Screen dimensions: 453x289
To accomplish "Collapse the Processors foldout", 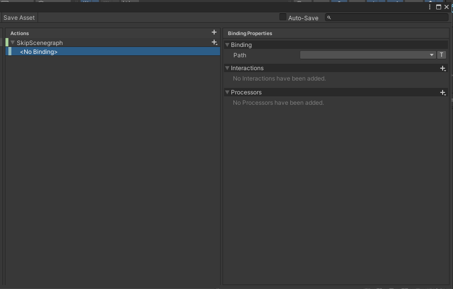I will pyautogui.click(x=227, y=92).
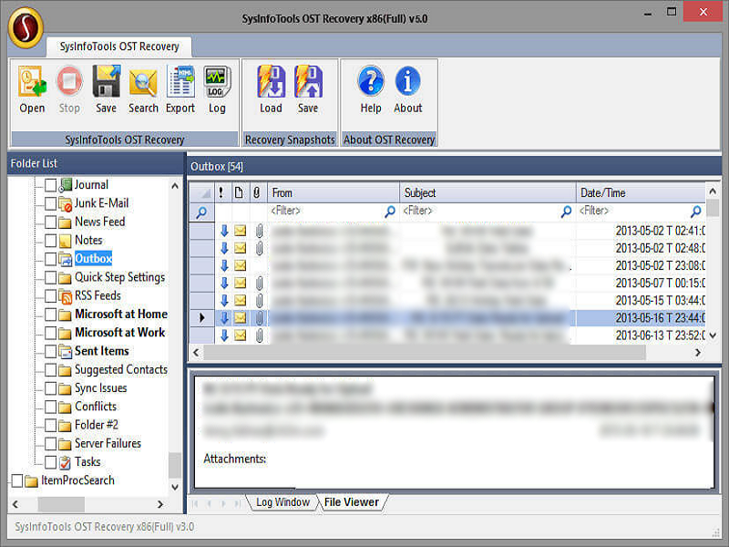Check the Outbox folder checkbox

coord(50,258)
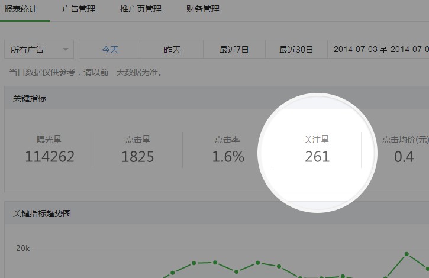Choose the 点击均价(元) metric showing 0.4
The width and height of the screenshot is (429, 278).
click(x=405, y=150)
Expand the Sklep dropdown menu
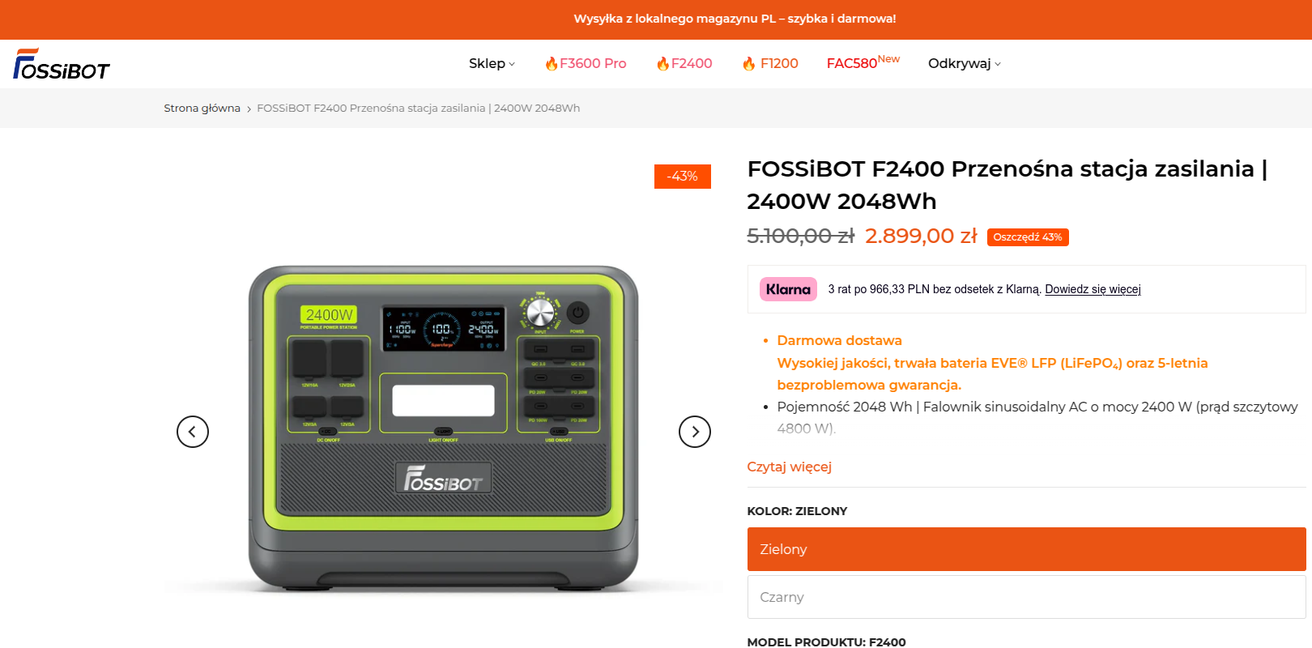This screenshot has width=1312, height=648. (x=492, y=63)
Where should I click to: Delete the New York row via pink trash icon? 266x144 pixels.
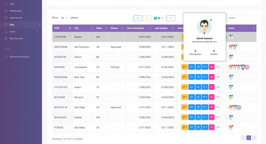(211, 77)
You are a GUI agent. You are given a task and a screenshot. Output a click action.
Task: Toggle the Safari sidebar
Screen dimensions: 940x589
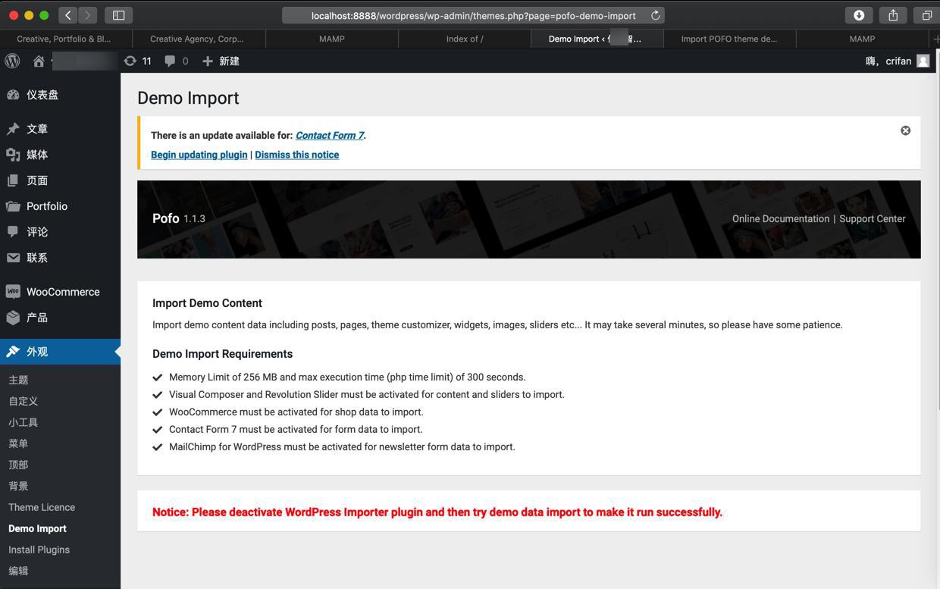pyautogui.click(x=118, y=15)
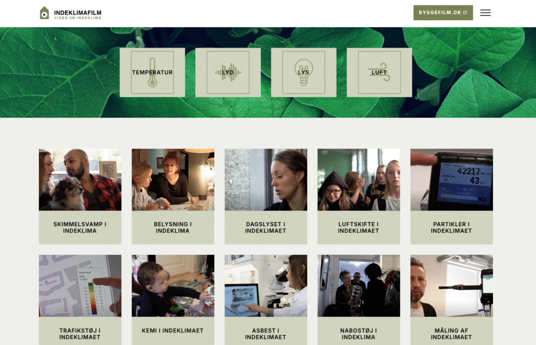Select the Luft wind tile
Image resolution: width=536 pixels, height=345 pixels.
pyautogui.click(x=379, y=72)
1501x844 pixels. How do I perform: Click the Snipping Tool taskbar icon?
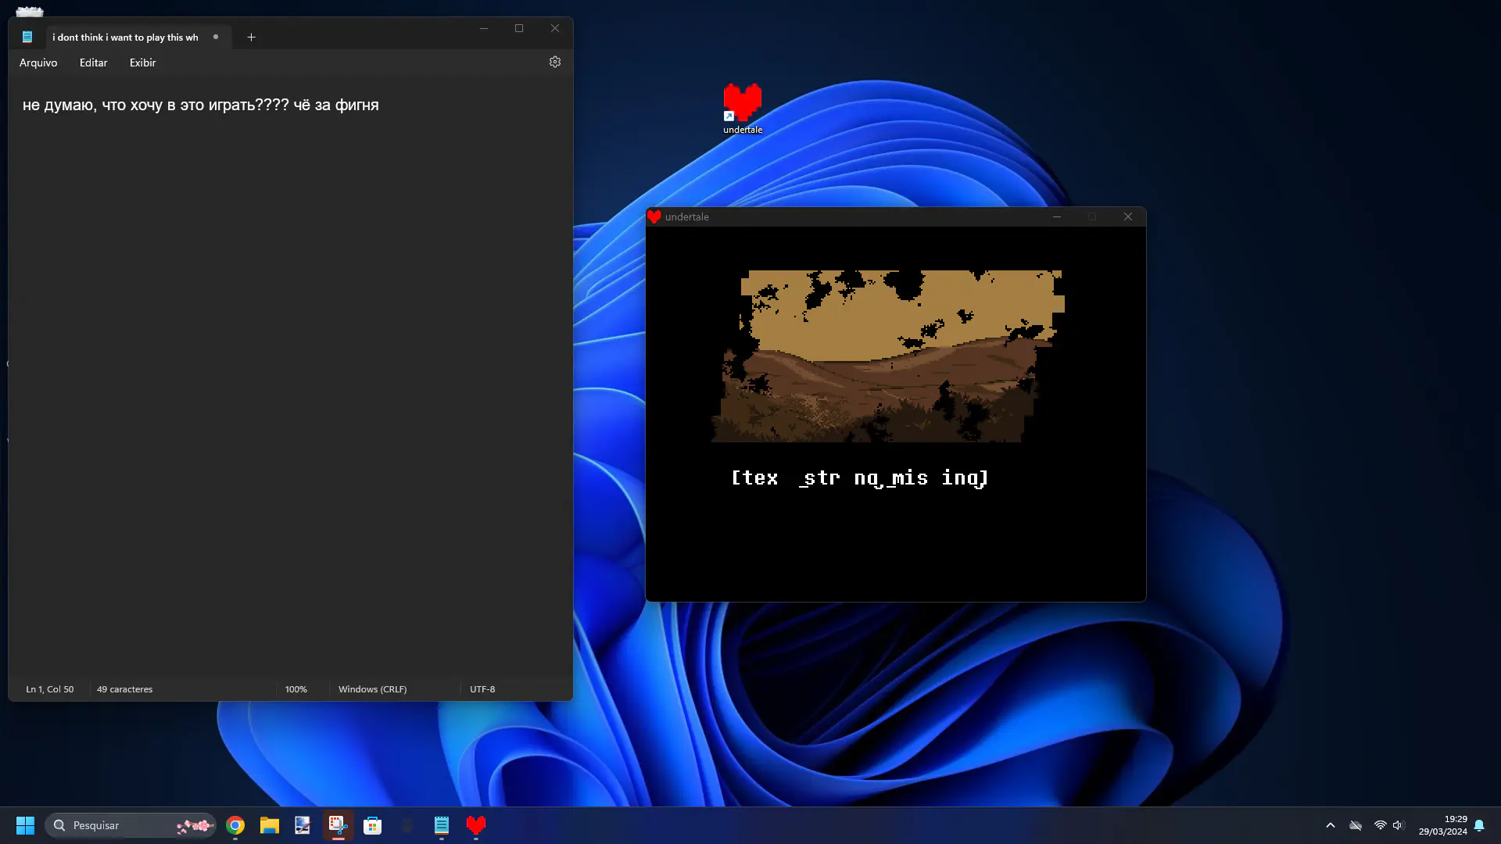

·····

[Required task]
Please copy the data word for word, starting with the line that contains "Expand the Sklep dropdown menu" and continuing through the end of the data, leaving out the pictures.

[Exercise solution]
Expand the Sklep dropdown menu
This screenshot has width=1312, height=648. (x=492, y=63)
Where should I click to: Delete the New York row via pink trash icon? 266x144 pixels.
(211, 77)
You are a GUI agent. You are given a task and a screenshot. Output a click action.
Task: Toggle the Safari sidebar
Screen dimensions: 940x589
pyautogui.click(x=118, y=15)
Select the Luft wind tile
Image resolution: width=536 pixels, height=345 pixels.
pyautogui.click(x=379, y=72)
1501x844 pixels. How do I perform: Click the Snipping Tool taskbar icon?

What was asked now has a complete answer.